Lesson 6: Jobs on Legion

Questions

  • Why do we have a scheduler and separate compute nodes?
  • How do you submit a job to the compute nodes?
  • What resources can you request?
  • What happens if you don't request a resource explicitly?
  • What is wallclock time? What happens if your job runs out?
  • Why must your job have a working directory in Scratch?
  • When can your job have two things you could refer to as "working directory" and how would you disambiguate between them? (Hint: cd $TMPDIR)
  • What are two ways to copy your data back from $TMPDIR and how do they differ?
  • How much memory is a job requesting 12 cores and mem=1G actually asking for?
  • How do you request a job that needs an MPI environment?
  • What are some different types of node that Legion contains?
  • How and when might you need to control what type of node your job runs on?
  • How can you check on the status of your job?
  • What does qw, r, Rq, Rr and Eqw mean?
  • How can you tell why a job is in Eqw state?
  • How do you delete a job?
  • How can you check on past jobs?

Objectives

  • Explain that resources have to be assigned fairly to users.
  • Write and submit a simple jobscript that leaves some resources as default values.
  • Use qstat after submitting a job and qstat -j to see what resources you ended up requesting.
  • Write and submit a jobscript that specifies all resources appropriately.
  • Write and submit a jobscript that writes to $TMPDIR and copies data back.

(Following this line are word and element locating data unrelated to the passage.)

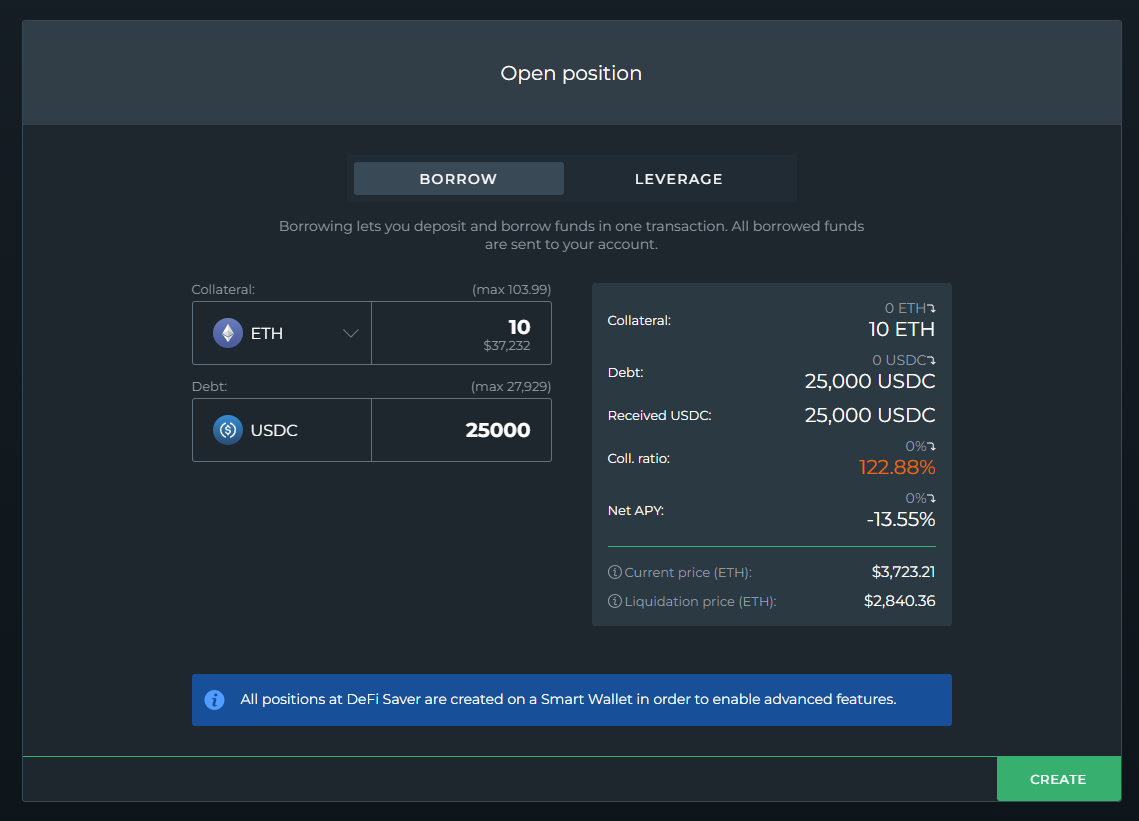1139x821 pixels.
Task: Click the max 27,929 debt link
Action: (511, 387)
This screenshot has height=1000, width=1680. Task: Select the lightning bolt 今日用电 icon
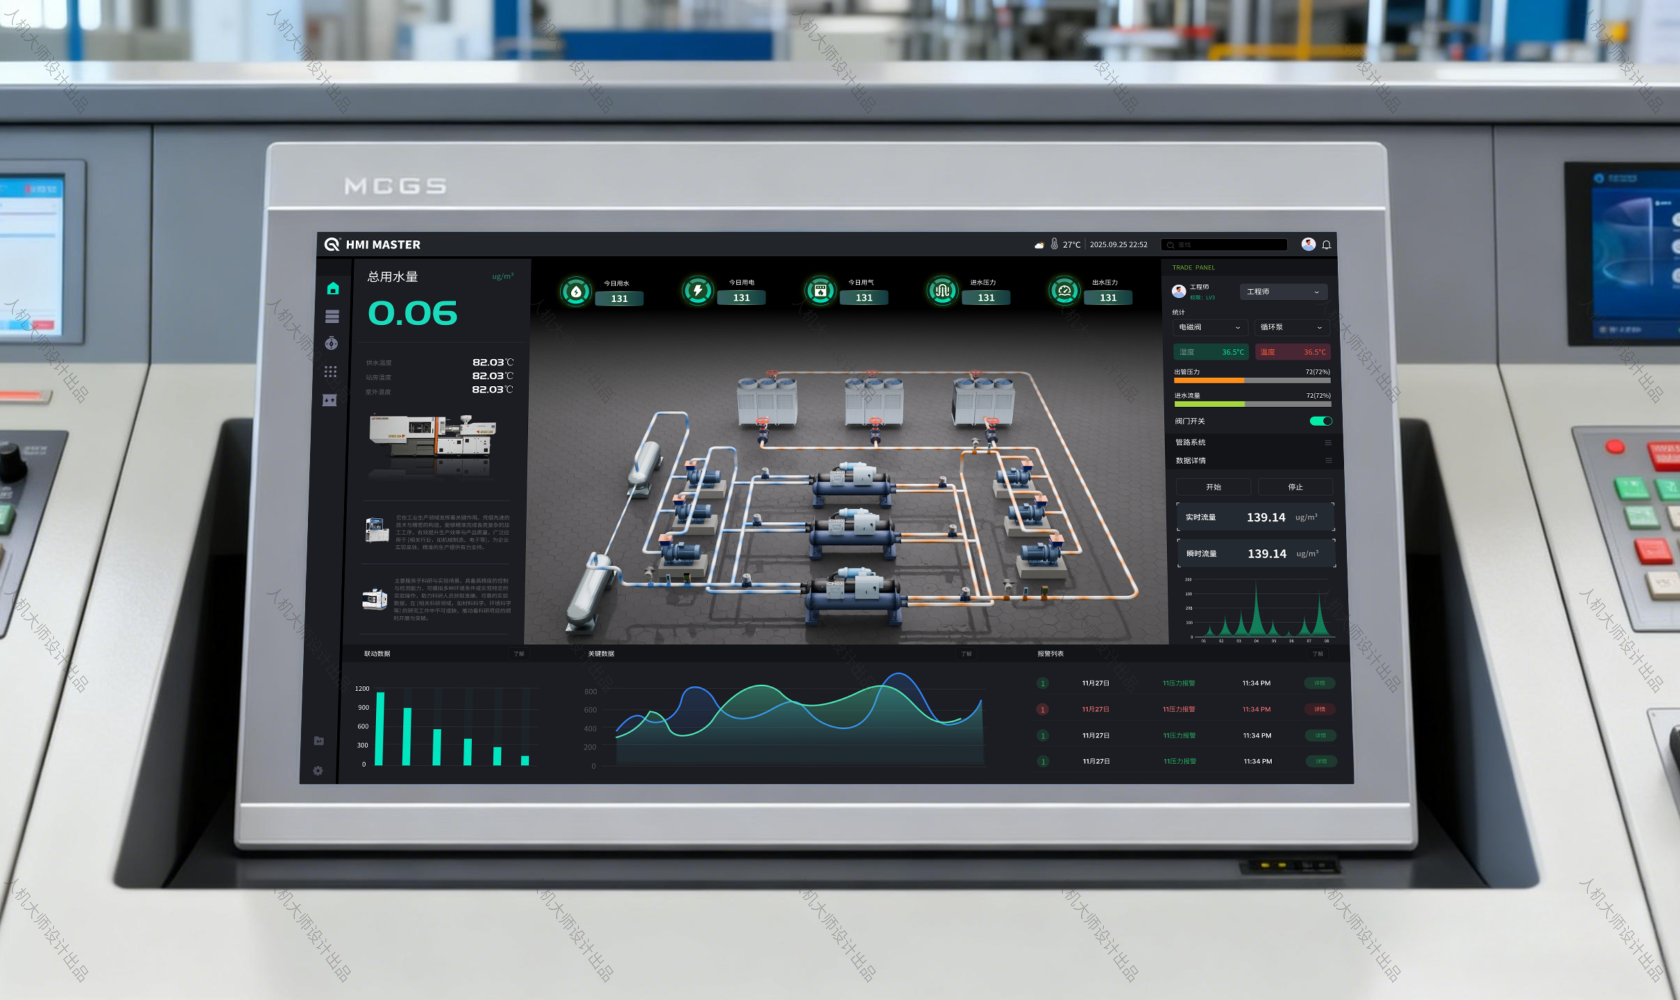click(697, 291)
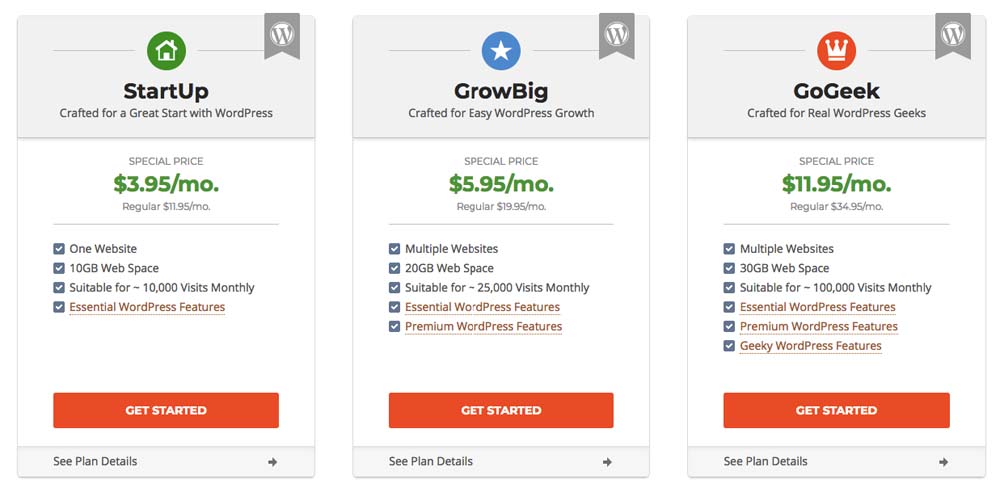1000x492 pixels.
Task: Get started with the GoGeek plan
Action: click(x=836, y=410)
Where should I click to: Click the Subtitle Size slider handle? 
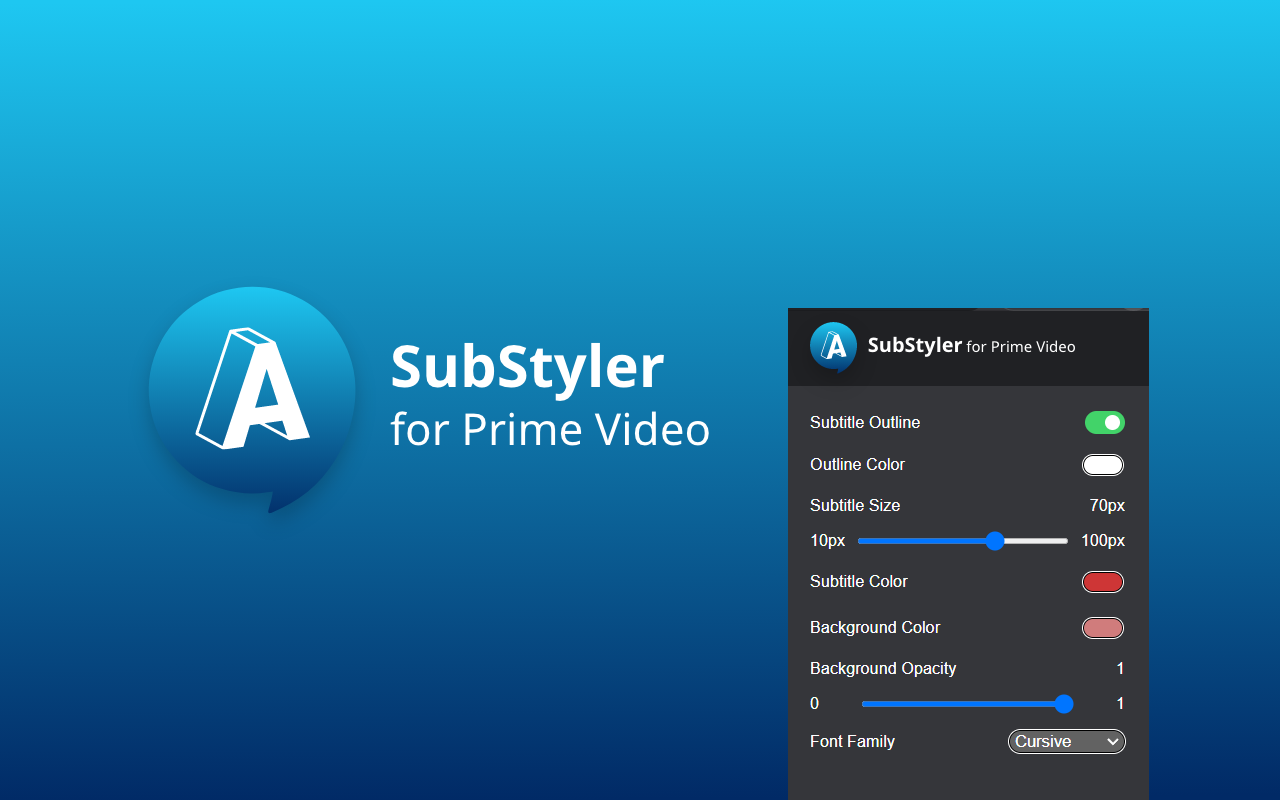pyautogui.click(x=994, y=541)
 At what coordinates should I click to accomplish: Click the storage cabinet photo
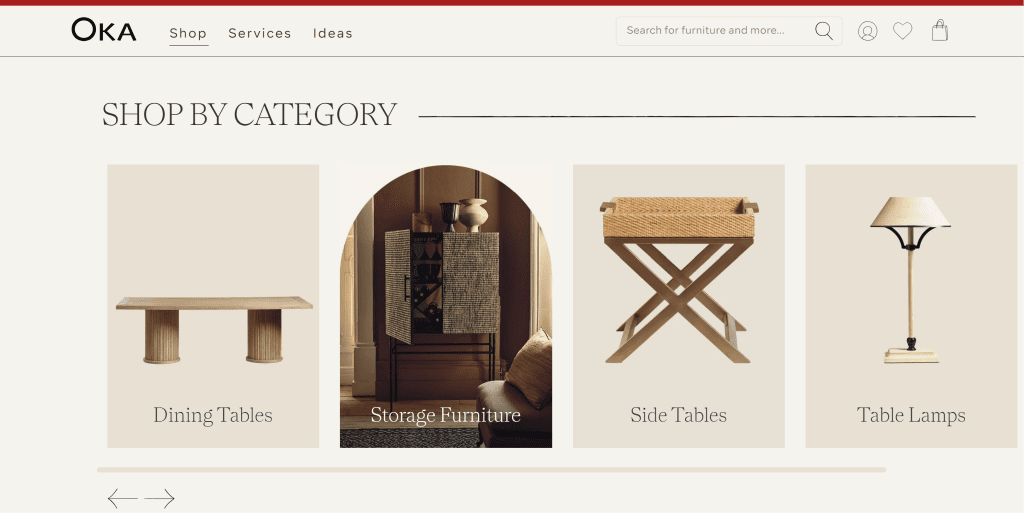click(445, 306)
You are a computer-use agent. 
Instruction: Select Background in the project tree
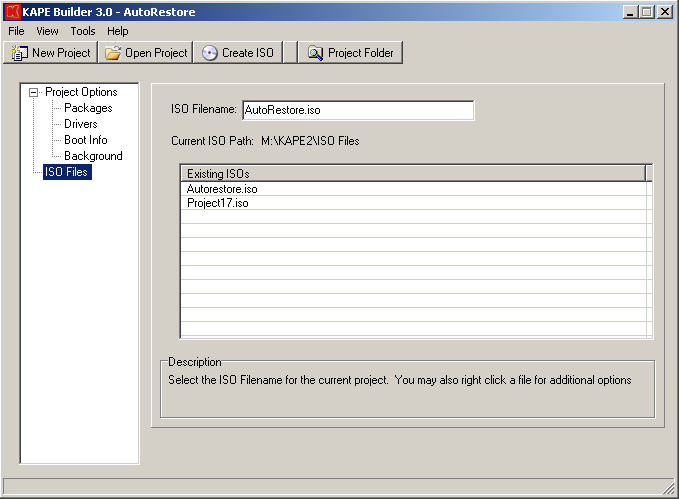click(x=93, y=156)
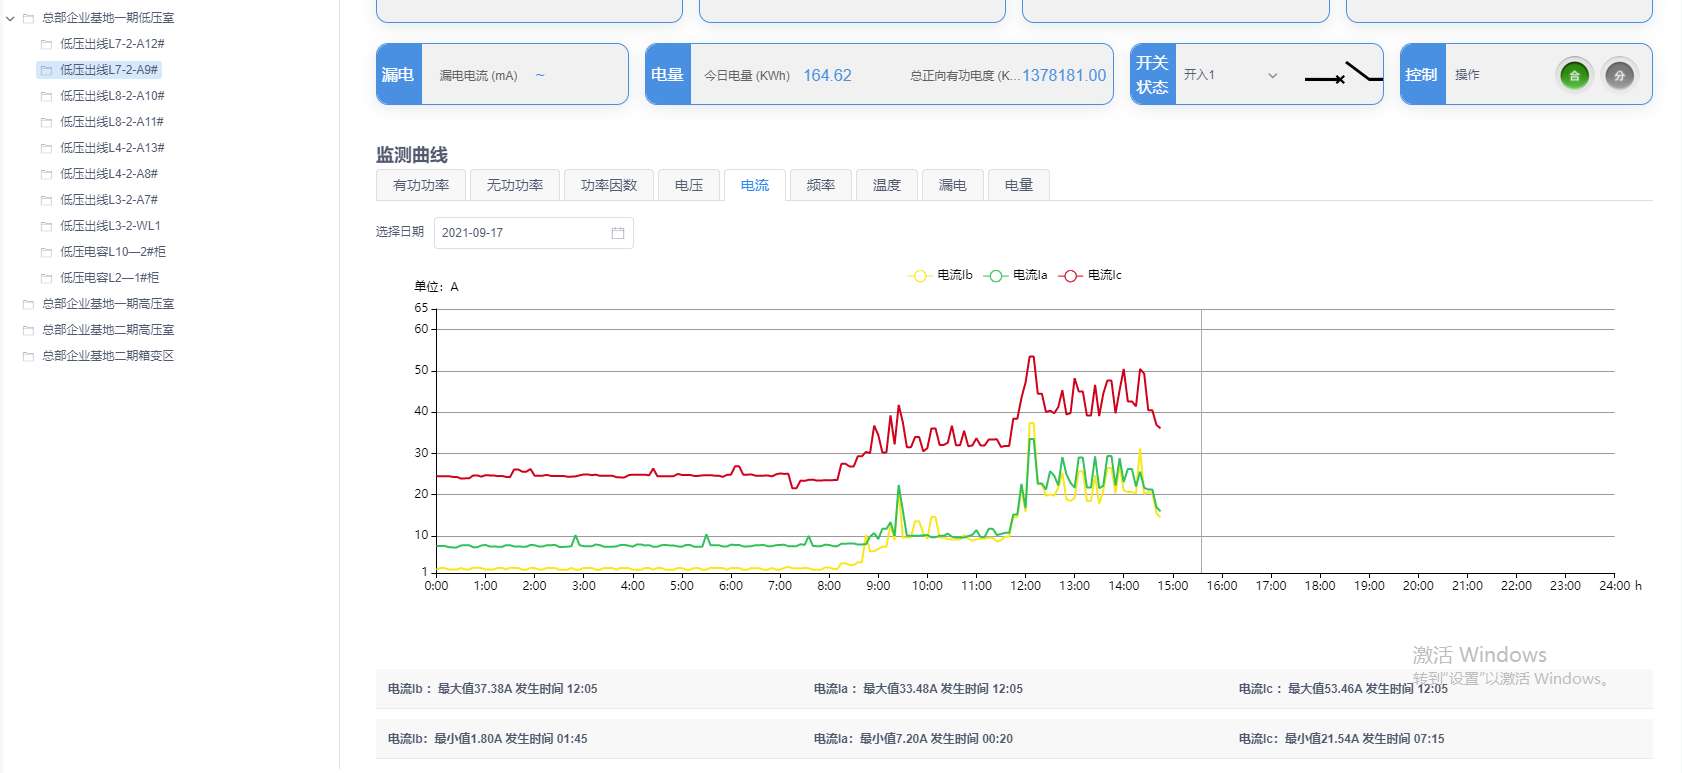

Understand that SGE's working directory and the working directory for the program you are running inside the script can be different.
  • Explain that #Local2Scratch happens outside wallclock time, while other copying methods (with or without tar) happen inside it but can be fully customised.
  • Explain the differences in hardware/intended use for some of Legion's nodes.
  • Explain why you might want to run on a specific node, and why this is usually unnecessary.
  • Explain what common qstat statuses mean.
  • Submit a given faulty jobscript and use qexplain to find out what was wrong.
  • Use qdel to delete a job.
  • Use jobhist after a job has ended.

Lession 7: Policies and further resources

Questions

  • In what circumstances might we remove a user's access to Legion?
  • What data may and may not be stored on Legion?
  • When can you use Research Data to back up your data?
  • If you need more resources than are available by default, what can you do?
  • If you need to share data on Legion between a group of researchers, how would you go about this?
  • If you have shared data stored in someone else's directory, whose quota does this affect?
  • If you have a problem, who should you contact?
  • Where can you find FAQs?
  • If your job is not working, what information should you ideally be able to give us?
  • What community resources are available for you to discuss programming or other problems?

Objectives

  • Understand Legion's usage policies.
  • Understand that data you have responsibilities for under the Data Protection Act may not be stored on Legion.
  • Read Research Data T&C and see if it is useful for you.
  • Know that the CRAG will discuss additional resource requests and that ones for resources such as wallclock time or priority access must be well-justified and have defined limits.
  • Understand that data sharing is done by changing its permissions, and a group (often a Research Data group if one exists for the project) can be used.
  • Understand that quotas are based on file ownership, not where the files reside.
  • Know where to find help and how much you need to tell us so we can help you.
  • Know that the Research Programming Hub exists and has a Slack channel which complements but does not replace direct tickets to us.
  • Know the Technical Socials exist.
  • Know that regular drop in sessions are held.